# Meal Planner - Recipe Book - Grocery List



## vancouverdave (Dec 14, 2008)

I have been looking for a Meal Planning App that generates ordered shopping lists from built in and user created recipes.

We have two small children, so every minute counts. Missing something on a shopping trip really hurts.

My poor wife has been preparing weekly meal-plans, and then generating grocery lists from the recipes… 

…By Hand

I try to do the shopping, but would like to help-out with the meal planning. I am a computer guy, so of course I think there has to be a better way. 

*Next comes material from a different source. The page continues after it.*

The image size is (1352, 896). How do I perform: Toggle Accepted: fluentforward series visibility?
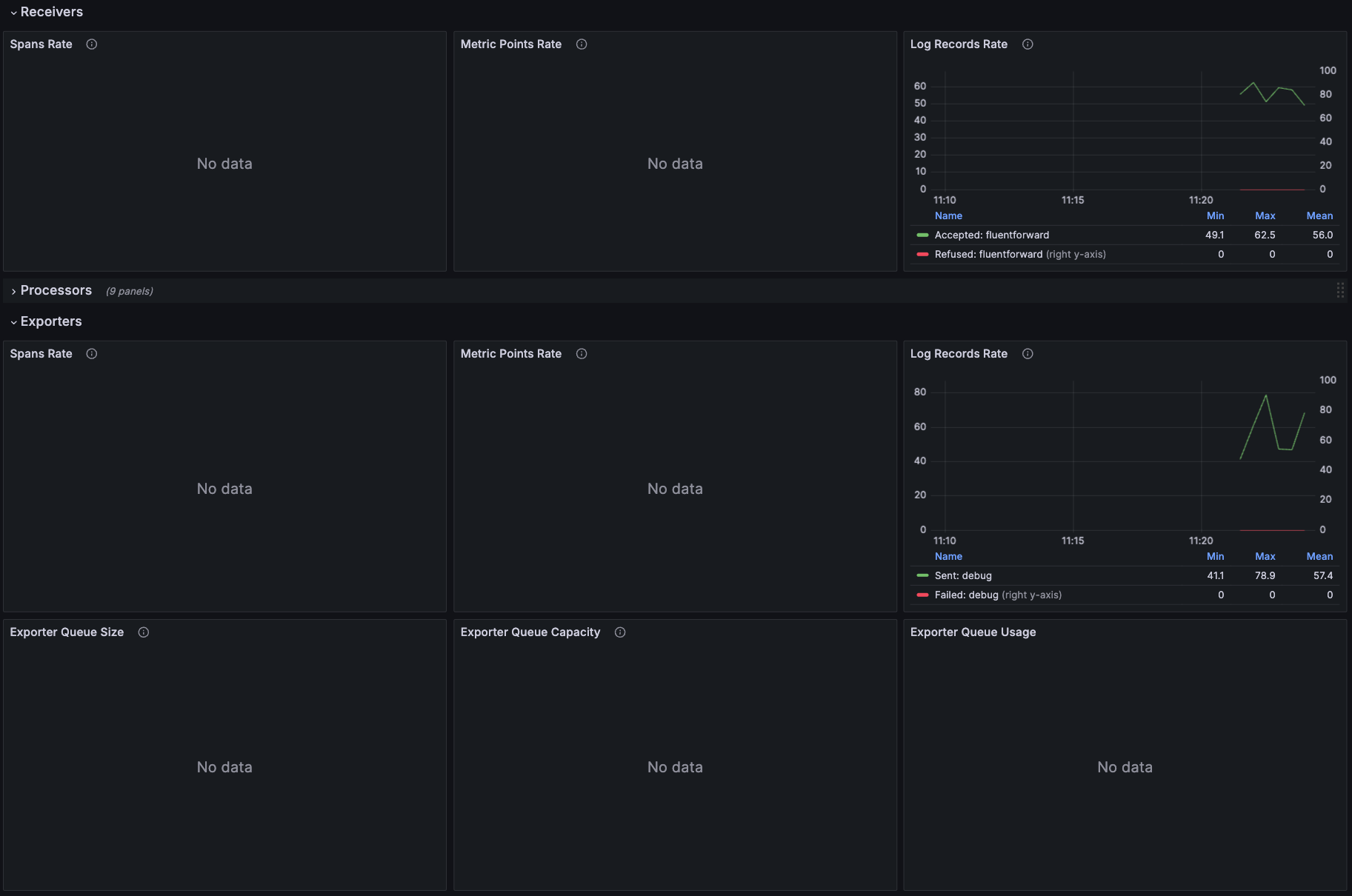tap(991, 235)
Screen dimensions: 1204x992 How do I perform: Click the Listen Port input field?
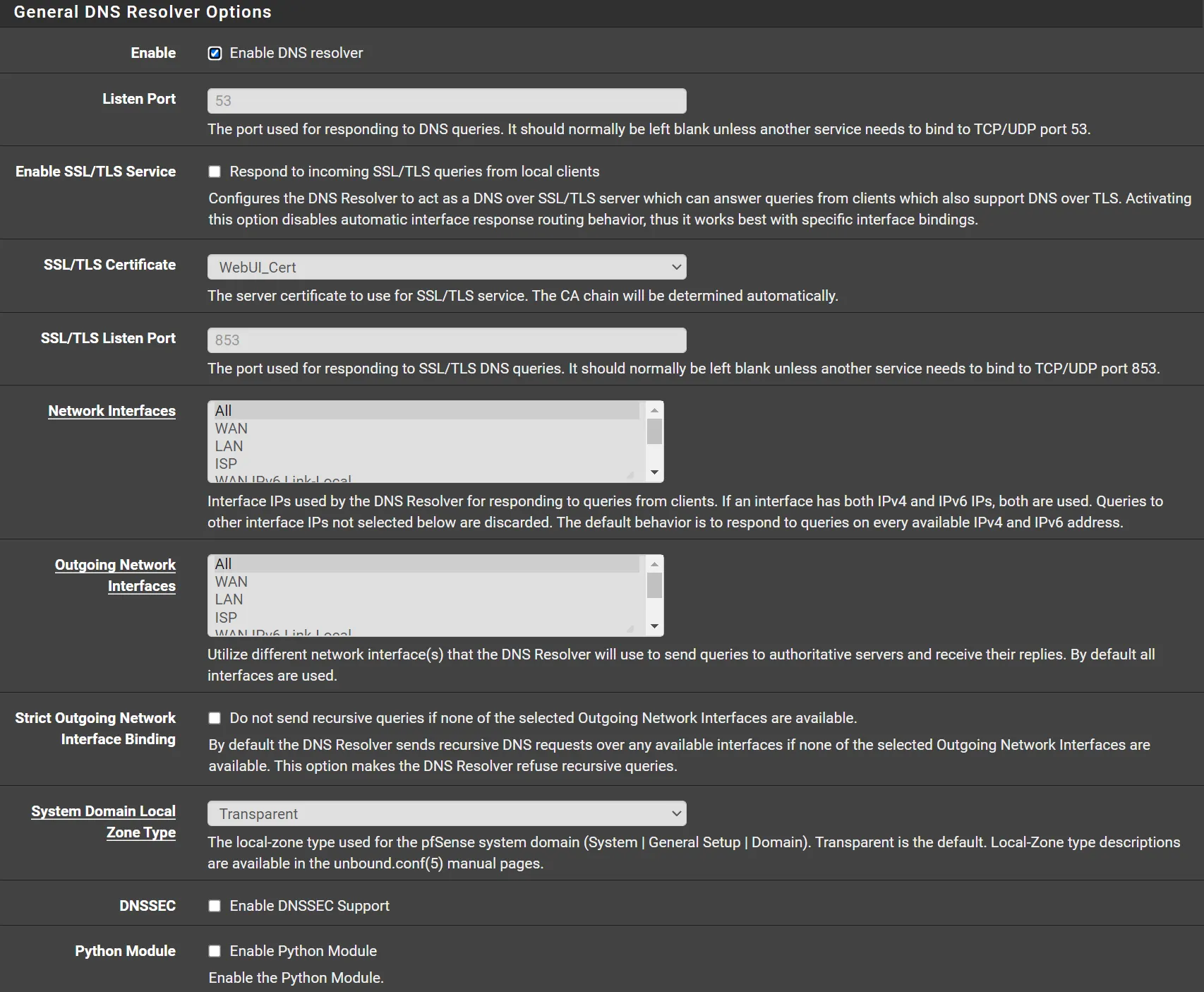[x=446, y=101]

It turns out there are sooo many ways, so where to start?

Well, here my needs:

Able to easily choose recipes for the next week or two (Meal Plan)
Able to enter my own (personal) recipes (or at least titles and ingredients) from copyrighted material (i.e. for my own use)
Able to generate an ‘ordered’ grocery list – i.e. a list that has ingredients grouped by grocery store 'isle'
Able to add other items to the list (not from recipes)
Able to cross items off the list as I shop (iPhone App)
Able to share between computer, and two iphones
Everything else is a perk

So far I have looked at the following Apps. ‘Chef’ seems simple, but satisfies all the above the best ('+' is good. '-' is bad):

Chef
+ can enter private recipes
+ shopping list auto-groups nicely
+ simple but effective interface on iPhone and Web
+ lots of recipes online (I think)


What's for dinner
+ ordered shopping list
+ includes other site-sources like AllRecipes
- no web interface? - import recipes using clipboard I think

AllRecipes
+ nice iPhone interface
+ large user community
+ multiple grocery lists
- ‘personal recipe’ ingredients appear un-grouped at bottom of grocery list


BigOven
+ grocery list auto-groups nicely
+iPad app looks nice
+ large user community
+ Try Soon list
+ LeftOver helper
- iPhone App is a bad (ugly web-mobile with small font on shopping list)


RecipeHolder
- no grocery list

ShopNcook
- no grocery list?

Jamie Oliver
+ nice interface
+ Jamie’s Recipes
- only 60 recipes
- no personal recipes


EPI
+ nice interface
+ includes recipes from cookbooks including some jamie oliver (hey, we like this guy)
- no personal recipes


Shopper
- no meal planning or recipes

MealBoard
- no webapp

MacGourmet
- no WebApp (shrinkwrap app)


----------



## fellfromtree (May 18, 2005)

Did you check out SousChef? (was in the the last MacHeist, I'm sure some here have it. I have it but have never used it)
It has an ingredient substitute (for those items you missed), and it will find recipes based on what you have on hand.
Cloud based user database.

SousChef for Mac: Your Cooking Assistant (Acacia Tree Software)


----------



## vancouverdave (Dec 14, 2008)

Thank you. So far "Chef" is still king.


----------